1. A system comprising: a database including a representative audio signature selected to characterize an audio response of each of a plurality of audio drivers of a particular design; anda controller to generate preference data of any of the plurality of audio driver's audio responses based upon the representative audio signature and input from a user.

2. The system of claim 1 further comprising at least one of an amplifier and an audio equalizer that uses the preference data to shape any of the plurality of audio driver's audio responses.

3. The system of claim 1 wherein the controller and the database are each at least one of hardware and software.

4. The system of claim 1 wherein generation of the representative audio signature to be included in the database is not controlled by the user.

5. The system of claim 1 wherein the database includes representative audio signatures of a plurality of different particular designs.

6. The system of claim 2 wherein one of the plurality of audio drivers generates an audio response controlled by the at least one of the amplifier and the audio equalizer's use of the preference data.

7. The system of claim 1 wherein the database is at least one of local to the user and remote to the user.

8. The system of claim 1 further comprising an adjustable user interface used to enter the user input.

9. The system of claim 8 wherein the adjustable user interface includes a visual representation of at least one of the representative audio signature, the preference data, and the audio response.

10. The system of claim 1 wherein the database includes a representative audio signature of a grouping of audio drivers of various designs.

11. The system of claim 12 wherein the database includes a representative audio signature of a grouping of audio drivers of various designs used in spaced relations.

12. A method comprising: including a representative audio signature selected to characterize an audio response of each of a plurality of audio drivers of a particular design in a database; andgenerating preference data of any of the plurality of audio driver's audio responses based upon the representative audio signature and input from a user.

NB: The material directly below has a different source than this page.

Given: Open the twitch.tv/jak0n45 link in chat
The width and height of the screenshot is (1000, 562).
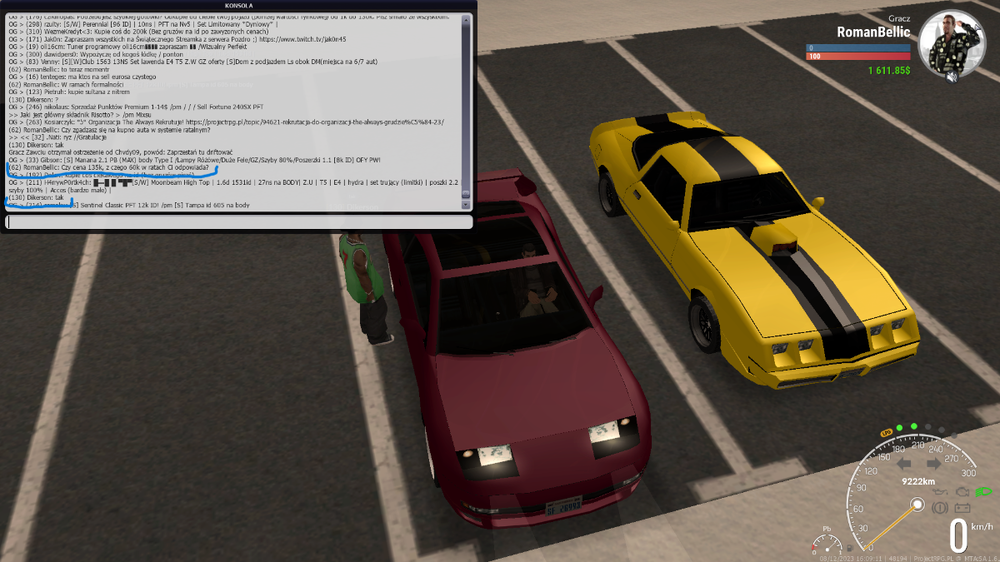Looking at the screenshot, I should pyautogui.click(x=303, y=39).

13. The method of claim 12 further comprising using the preference data to shape any of the plurality of audio driver's audio responses.

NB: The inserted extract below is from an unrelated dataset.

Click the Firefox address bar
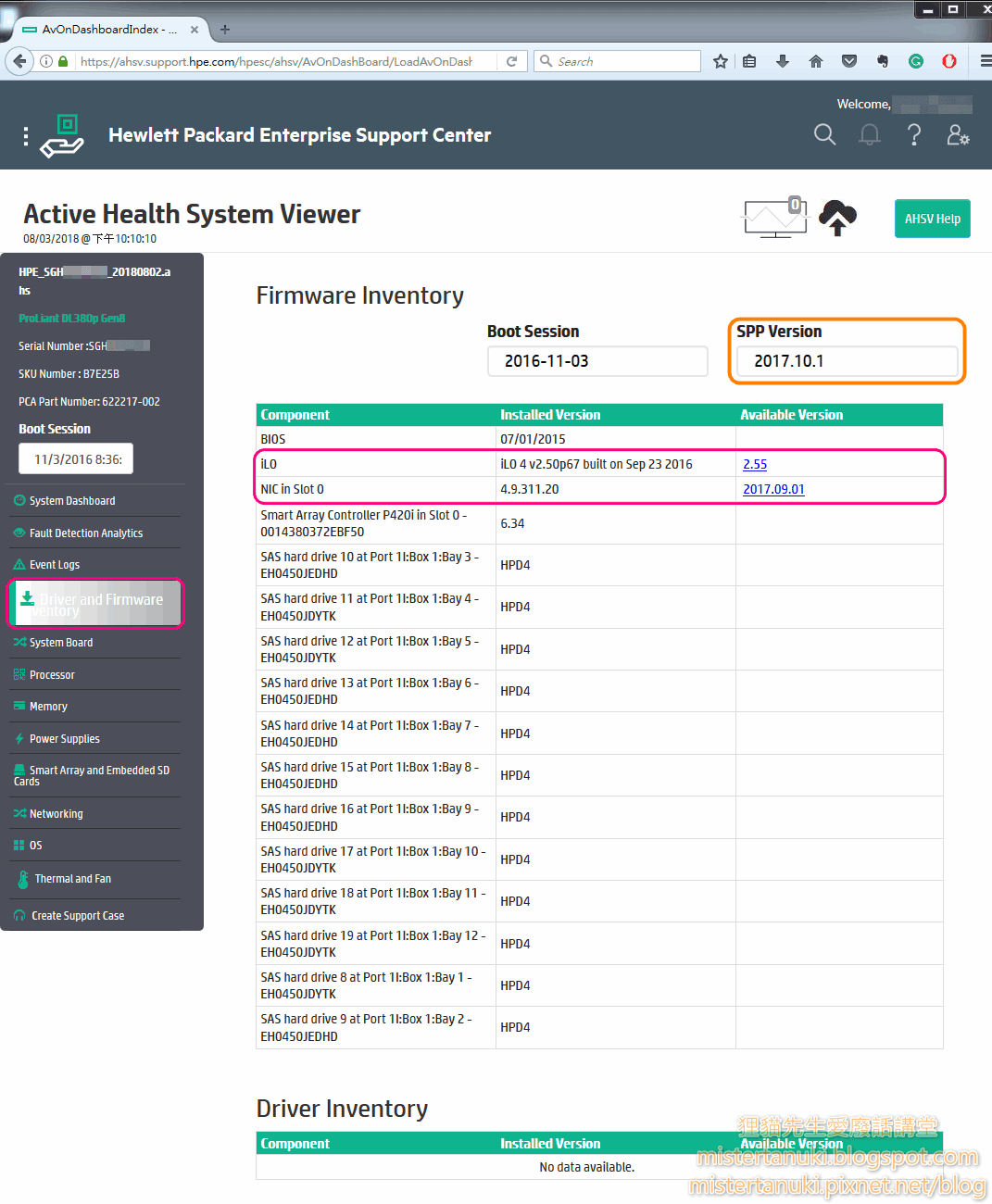This screenshot has height=1204, width=992. click(x=278, y=61)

14. The method of claim 12 further comprising not controlling by the user generation of the representative audio signature to be included in the database.

15. The method of claim 12 further comprising including representative audio signatures of a plurality of different particular designs in the database.

16. The method of claim 13 further comprising generating an audio response of one of the plurality of audio drivers controlled by at least one of an amplifier and an audio equalizer's use of the preference data via one of the plurality of audio drivers.

17. The method of claim 18 further comprising including a visual representation of at least one of the representative audio signature, the preference data, and the audio response an adjustable user interface.

18. The method of claim 12 further comprising including a representative audio signature of a grouping of audio drivers of various designs in the database.

19. The method of claim 12 further comprising including a representative audio signature of a grouping of audio drivers of various designs used in spaced relations in the database.

20. A computer program product embodied in a tangible media comprising: computer readable program codes coupled to the tangible media to adjust an audio driver, the computer readable program codes configured to cause the program to:include a representative audio signature selected to characterize an audio response of each of a plurality of audio drivers of a particular design in a database; andgenerate preference data of any of the plurality of audio driver's audio responses based upon the representative audio signature and input from a user.

21. The computer program product of claim 17 further comprising program code configured to at least one of: use the preference data to shape any of the plurality of audio driver's audio responses; andnot control by the user generation of the representative audio signature to be included in the database.